Excerpt provided –
Through the mid and late 1990′s I sold an information solution, delivering live content directly into companies LANs, allowing them to create alerts. Not that big a thing today, but keep in mind this was before the Web, and while the delivery is no longer a challenge, functional and useful alerts, now marketed as triggers by many of the same folks, are still being sold, if not always bought.
The leaders of the company used to carry out a strange annual ritual that demonstrated their desperation and lack of sound business thinking. This specific product sold for $3,000 a month or $36,000 for the required minimum annual subscription. Every December the “Leadership”, would roll out the same special offer, an annual subscription for $30,000 if the customer committed before the all-important year-end, a $6,000 discount for those who bit.
The plan, theory, hope, as it was explained, was that once the service was flowing through the customers’ networks, and they had a chance to experience it, renewing them 12 months later at full price would be a mere formality. Right! To this day I am not aware of one client who renewed at full pop, all the renewals were all at $30,000 never $36,000. Not only did they never recover the cost of acquiring the account, but ended up paying a further $6,000 penalty for as long as the client maintained the service.

Tasks –
a - Reproduce word for word the part of the subscription-discount anecdote that begins at the words "Through the mid" and stops after the words "not always bought.".
b - Answer these questions using the subscription-discount anecdote:
(i) What was the product's monthly price?
(ii) In which month did the leadership roll out the special offer?
(iii) At what amount were all the renewals made?

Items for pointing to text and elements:
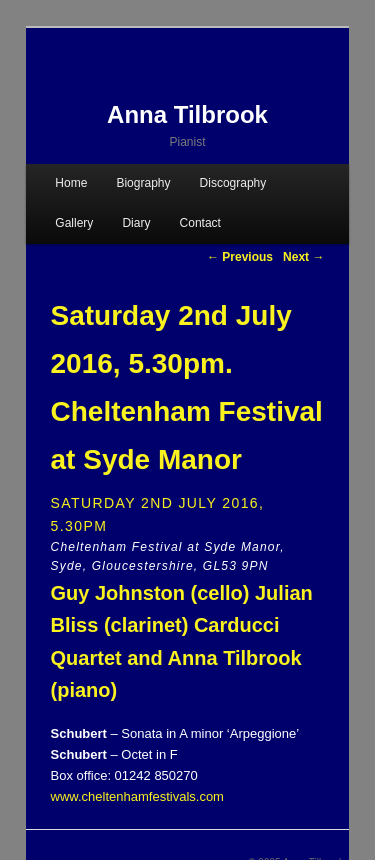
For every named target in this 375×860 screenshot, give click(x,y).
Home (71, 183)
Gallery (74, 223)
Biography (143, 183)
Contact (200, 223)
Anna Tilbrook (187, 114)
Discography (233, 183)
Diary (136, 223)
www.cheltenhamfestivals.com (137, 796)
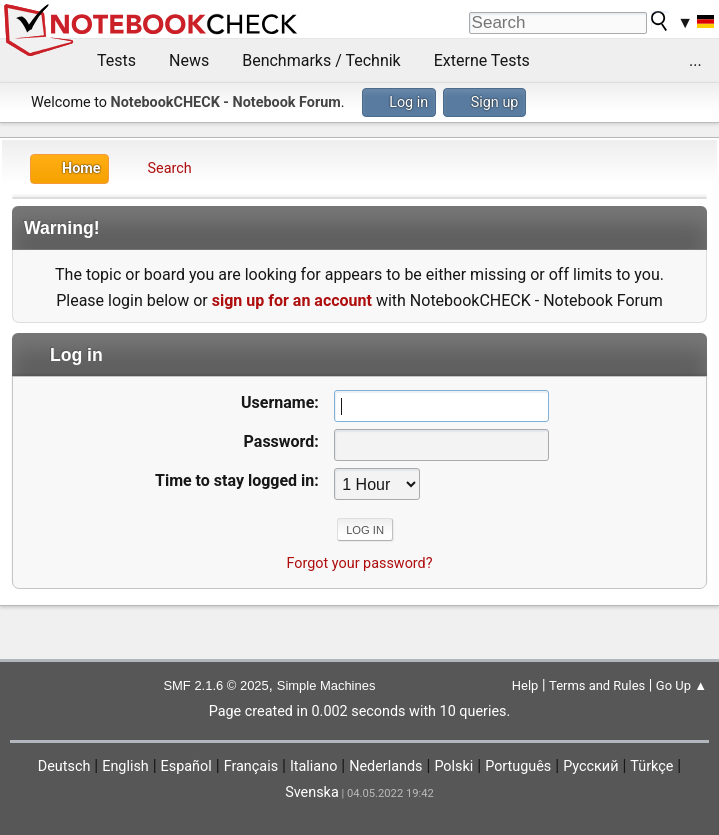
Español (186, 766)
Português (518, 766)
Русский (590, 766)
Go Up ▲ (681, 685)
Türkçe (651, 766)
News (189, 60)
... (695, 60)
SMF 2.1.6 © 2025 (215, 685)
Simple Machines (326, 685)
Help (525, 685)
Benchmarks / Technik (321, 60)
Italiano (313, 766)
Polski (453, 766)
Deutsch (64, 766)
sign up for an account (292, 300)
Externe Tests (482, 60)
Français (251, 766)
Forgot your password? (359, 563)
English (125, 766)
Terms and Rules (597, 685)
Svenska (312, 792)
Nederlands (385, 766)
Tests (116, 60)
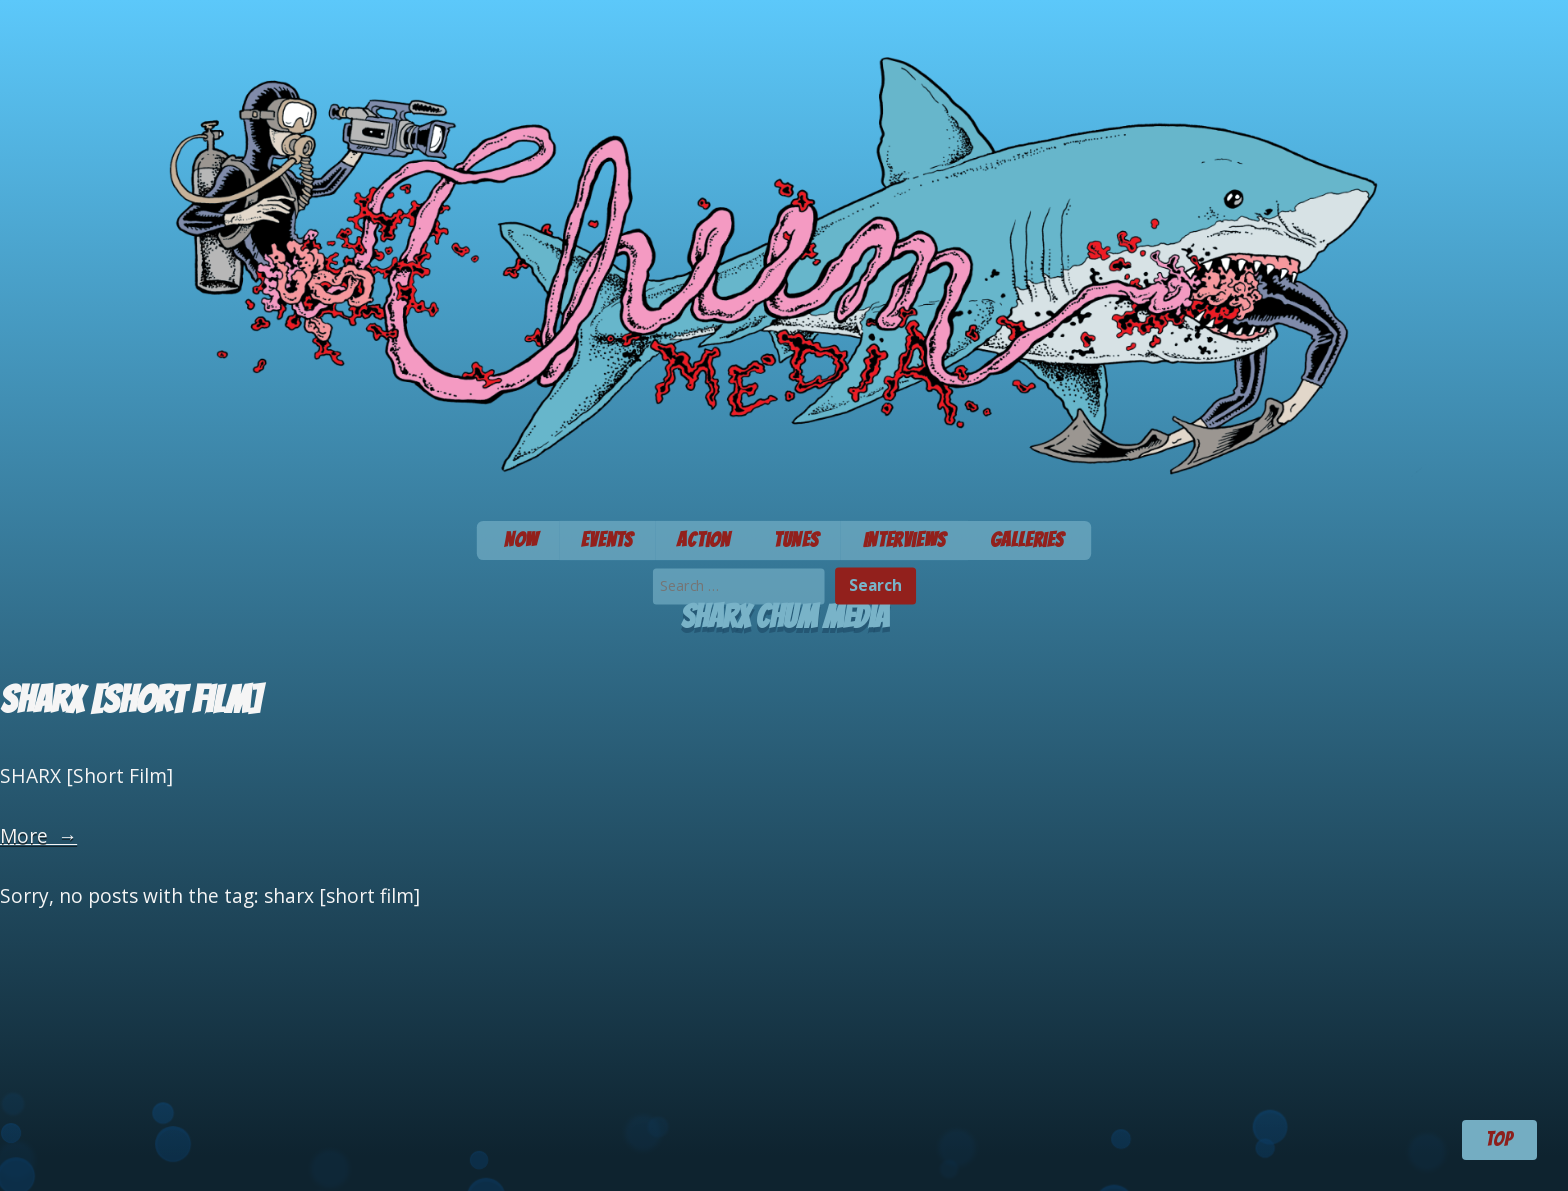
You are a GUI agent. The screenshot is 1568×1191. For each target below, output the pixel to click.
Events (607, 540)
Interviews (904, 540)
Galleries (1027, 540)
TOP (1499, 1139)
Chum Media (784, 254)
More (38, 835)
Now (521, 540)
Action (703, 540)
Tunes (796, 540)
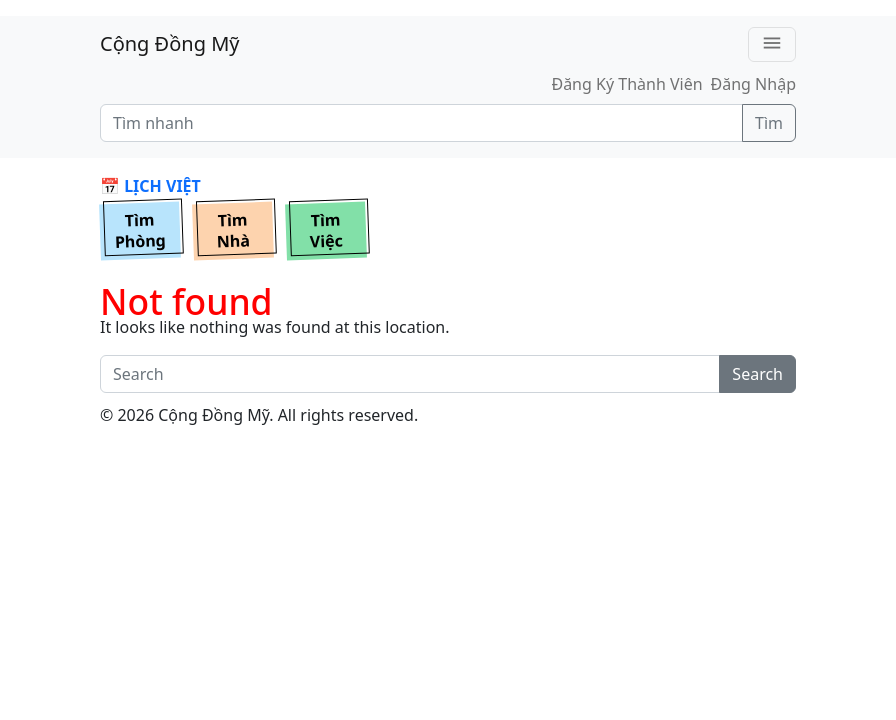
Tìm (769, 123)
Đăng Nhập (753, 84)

Results of the exercise –
a -
Through the mid and late 1990′s I sold an information solution, delivering live content directly into companies LANs, allowing them to create alerts. Not that big a thing today, but keep in mind this was before the Web, and while the delivery is no longer a challenge, functional and useful alerts, now marketed as triggers by many of the same folks, are still being sold, if not always bought.

b -
(i) $3,000 a month
(ii) December
(iii) $30,000